◆ **DESCRIPTION OF THE TASK**
Once every line below with "text" has been counted, state the total and nothing else.
____ MATERIAL PROVIDED
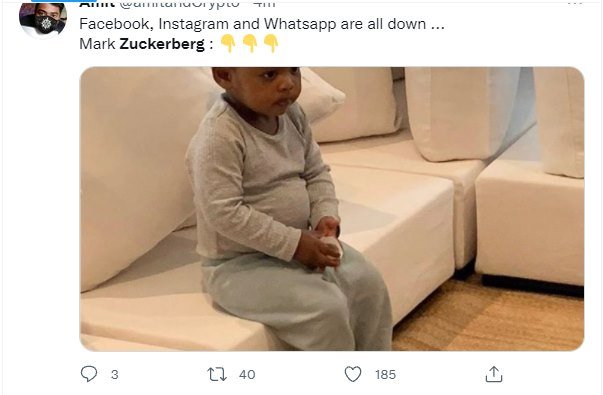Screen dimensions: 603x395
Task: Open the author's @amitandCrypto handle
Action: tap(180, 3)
________
____ MATERIAL PROVIDED
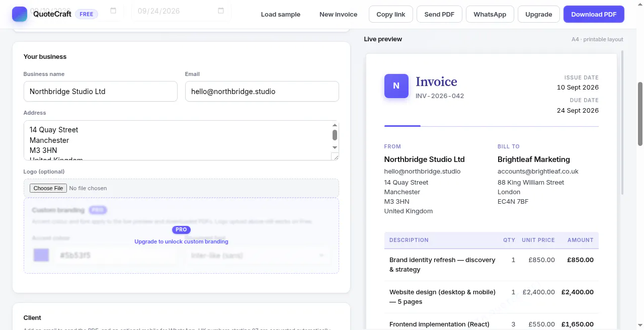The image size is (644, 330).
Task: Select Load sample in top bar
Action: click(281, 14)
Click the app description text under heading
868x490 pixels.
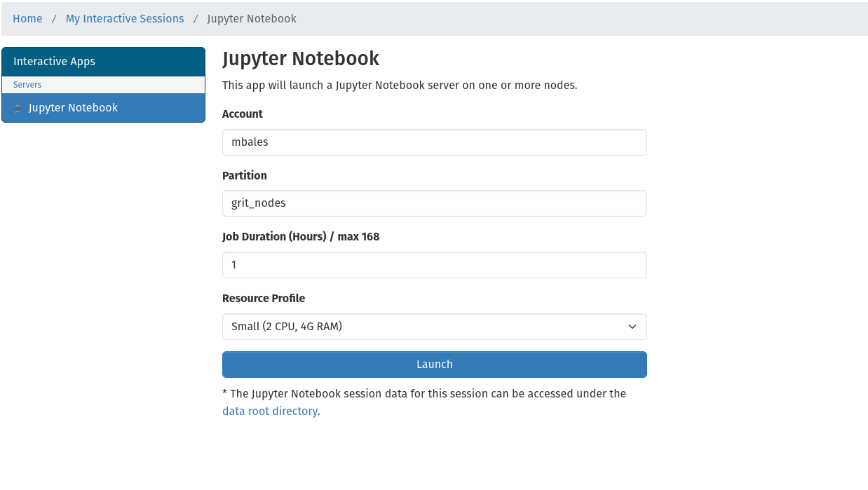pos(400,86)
________
____ MATERIAL PROVIDED
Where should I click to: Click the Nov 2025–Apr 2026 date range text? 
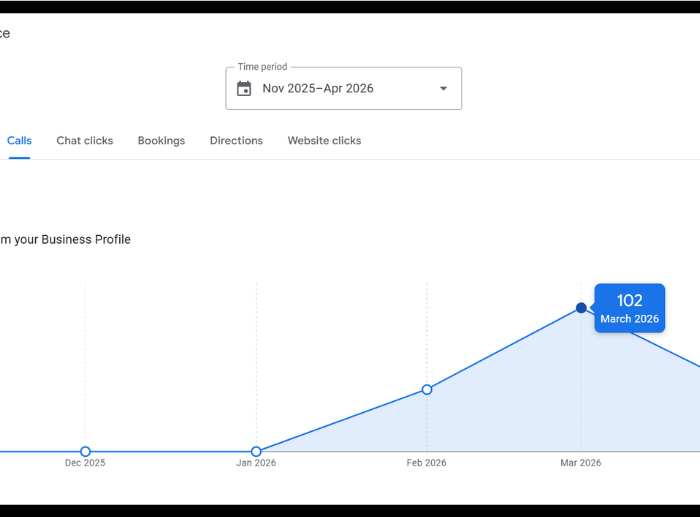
________
◆ **TASK OUTPUT**
2